++++ Rows

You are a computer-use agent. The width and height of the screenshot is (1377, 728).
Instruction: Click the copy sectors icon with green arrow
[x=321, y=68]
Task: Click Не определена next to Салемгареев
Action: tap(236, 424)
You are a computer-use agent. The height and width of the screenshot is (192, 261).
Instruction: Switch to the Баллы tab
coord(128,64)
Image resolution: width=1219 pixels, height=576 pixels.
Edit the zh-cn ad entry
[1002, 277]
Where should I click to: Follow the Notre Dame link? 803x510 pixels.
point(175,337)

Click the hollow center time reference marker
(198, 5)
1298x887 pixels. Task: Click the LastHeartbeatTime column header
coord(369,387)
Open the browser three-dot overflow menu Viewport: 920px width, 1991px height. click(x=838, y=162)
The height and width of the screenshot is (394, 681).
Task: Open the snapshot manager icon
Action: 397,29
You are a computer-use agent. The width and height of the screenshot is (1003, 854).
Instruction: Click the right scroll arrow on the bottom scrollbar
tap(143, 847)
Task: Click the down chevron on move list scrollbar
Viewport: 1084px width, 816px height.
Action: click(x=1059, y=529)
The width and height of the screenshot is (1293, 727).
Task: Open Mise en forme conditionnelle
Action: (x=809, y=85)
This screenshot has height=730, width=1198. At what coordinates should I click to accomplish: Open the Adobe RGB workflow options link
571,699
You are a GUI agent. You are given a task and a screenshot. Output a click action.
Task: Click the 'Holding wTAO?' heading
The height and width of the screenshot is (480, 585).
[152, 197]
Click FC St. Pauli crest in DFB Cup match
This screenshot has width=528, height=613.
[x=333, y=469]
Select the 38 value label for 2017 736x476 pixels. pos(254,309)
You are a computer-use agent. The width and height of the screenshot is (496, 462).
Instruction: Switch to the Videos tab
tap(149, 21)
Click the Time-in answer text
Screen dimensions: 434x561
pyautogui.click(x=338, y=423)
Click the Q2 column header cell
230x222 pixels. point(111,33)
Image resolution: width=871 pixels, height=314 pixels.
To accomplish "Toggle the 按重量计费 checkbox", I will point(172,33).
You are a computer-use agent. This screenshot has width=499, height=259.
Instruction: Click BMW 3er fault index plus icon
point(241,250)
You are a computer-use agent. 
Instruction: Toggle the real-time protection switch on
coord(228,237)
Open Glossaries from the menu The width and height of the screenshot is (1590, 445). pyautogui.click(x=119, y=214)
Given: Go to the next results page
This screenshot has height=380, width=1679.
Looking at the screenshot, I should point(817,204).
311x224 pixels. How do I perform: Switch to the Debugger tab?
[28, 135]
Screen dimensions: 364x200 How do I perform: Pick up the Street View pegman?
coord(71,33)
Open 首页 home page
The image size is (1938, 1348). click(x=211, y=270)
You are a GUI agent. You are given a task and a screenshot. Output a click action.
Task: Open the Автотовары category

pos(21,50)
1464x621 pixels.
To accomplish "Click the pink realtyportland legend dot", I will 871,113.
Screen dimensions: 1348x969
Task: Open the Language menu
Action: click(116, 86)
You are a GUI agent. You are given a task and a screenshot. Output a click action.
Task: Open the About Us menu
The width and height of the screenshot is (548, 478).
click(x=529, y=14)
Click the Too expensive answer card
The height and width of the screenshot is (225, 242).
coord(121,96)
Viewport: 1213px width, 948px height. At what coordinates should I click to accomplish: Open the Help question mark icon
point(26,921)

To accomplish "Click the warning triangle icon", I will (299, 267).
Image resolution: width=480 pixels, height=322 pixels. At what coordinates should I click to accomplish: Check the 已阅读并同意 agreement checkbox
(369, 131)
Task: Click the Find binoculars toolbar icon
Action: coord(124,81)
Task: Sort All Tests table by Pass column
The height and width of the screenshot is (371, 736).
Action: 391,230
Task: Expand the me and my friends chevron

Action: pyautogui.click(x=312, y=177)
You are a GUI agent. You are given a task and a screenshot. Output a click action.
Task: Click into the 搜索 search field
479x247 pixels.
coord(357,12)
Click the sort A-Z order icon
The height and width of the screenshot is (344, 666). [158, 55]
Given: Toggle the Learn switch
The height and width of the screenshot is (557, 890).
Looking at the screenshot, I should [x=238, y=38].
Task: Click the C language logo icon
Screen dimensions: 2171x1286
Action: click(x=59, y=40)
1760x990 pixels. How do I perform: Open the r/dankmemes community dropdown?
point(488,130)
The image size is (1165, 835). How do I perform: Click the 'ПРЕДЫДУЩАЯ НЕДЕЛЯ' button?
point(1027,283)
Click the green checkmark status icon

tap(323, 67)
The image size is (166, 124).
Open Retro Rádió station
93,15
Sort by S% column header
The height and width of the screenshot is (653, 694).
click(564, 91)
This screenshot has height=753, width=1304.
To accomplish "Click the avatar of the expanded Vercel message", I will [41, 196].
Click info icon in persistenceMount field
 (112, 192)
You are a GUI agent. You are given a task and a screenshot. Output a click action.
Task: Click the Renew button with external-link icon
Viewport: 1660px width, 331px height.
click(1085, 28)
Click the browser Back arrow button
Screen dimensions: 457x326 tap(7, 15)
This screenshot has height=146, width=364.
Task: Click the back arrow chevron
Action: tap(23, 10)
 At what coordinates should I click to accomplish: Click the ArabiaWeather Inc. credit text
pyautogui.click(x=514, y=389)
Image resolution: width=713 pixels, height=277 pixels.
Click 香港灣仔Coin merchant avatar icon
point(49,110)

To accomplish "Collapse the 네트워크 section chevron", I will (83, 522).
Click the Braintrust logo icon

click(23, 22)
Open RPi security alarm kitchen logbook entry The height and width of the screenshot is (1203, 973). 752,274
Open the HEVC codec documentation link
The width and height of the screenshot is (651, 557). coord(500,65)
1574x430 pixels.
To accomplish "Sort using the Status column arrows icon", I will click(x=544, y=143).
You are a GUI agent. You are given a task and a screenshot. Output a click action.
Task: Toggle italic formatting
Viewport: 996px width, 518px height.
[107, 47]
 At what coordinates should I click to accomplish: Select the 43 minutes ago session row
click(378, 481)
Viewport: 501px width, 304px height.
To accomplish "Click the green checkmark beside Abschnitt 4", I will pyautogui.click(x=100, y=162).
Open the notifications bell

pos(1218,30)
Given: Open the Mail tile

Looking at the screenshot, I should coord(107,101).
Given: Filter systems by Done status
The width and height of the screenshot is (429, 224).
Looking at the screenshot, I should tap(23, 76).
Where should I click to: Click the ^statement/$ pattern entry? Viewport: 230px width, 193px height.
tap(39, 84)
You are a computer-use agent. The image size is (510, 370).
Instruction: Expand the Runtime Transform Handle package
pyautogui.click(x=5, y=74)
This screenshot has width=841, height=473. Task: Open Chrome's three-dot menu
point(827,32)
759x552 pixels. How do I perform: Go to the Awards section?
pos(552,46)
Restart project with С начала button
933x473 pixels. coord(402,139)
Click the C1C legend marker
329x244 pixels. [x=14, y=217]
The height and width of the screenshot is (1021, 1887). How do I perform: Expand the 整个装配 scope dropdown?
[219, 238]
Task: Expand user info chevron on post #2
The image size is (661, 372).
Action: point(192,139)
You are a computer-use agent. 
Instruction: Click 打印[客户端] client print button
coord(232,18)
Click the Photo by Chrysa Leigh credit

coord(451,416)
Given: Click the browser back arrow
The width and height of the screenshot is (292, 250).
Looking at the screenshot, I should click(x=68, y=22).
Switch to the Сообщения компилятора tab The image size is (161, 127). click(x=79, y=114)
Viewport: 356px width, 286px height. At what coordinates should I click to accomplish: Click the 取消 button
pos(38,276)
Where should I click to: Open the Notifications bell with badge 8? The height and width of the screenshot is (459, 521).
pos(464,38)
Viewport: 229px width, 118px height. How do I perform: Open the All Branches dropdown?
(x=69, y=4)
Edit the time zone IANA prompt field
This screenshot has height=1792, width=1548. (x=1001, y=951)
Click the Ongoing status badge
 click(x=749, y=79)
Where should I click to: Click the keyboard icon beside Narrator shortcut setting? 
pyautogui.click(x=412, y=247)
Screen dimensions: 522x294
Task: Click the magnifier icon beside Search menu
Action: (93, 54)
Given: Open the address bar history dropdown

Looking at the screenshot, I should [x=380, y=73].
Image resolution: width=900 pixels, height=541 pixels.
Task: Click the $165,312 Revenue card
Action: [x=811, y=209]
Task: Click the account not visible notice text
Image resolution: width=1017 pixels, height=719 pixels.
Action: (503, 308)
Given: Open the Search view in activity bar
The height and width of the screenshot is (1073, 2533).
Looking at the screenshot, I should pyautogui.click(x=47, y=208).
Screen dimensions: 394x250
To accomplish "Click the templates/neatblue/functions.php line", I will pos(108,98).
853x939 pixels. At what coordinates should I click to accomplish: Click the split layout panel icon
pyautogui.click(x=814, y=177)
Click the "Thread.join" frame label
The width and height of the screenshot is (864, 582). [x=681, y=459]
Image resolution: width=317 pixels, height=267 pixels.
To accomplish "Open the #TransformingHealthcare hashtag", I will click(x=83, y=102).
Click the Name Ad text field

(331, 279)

++++++++

◆ Short task: Can you format the data as a numbered list, starting from its first line and stopping after the line that contains "coord(128,64)", with any blank lines omitted?

◆ Response:
1. You are a computer-use agent. The width and height of the screenshot is (1377, 728).
2. Instruction: Click the copy sectors icon with green arrow
3. [x=321, y=68]
4. Task: Click Не определена next to Салемгареев
5. Action: tap(236, 424)
6. You are a computer-use agent. The height and width of the screenshot is (192, 261).
7. Instruction: Switch to the Баллы tab
8. coord(128,64)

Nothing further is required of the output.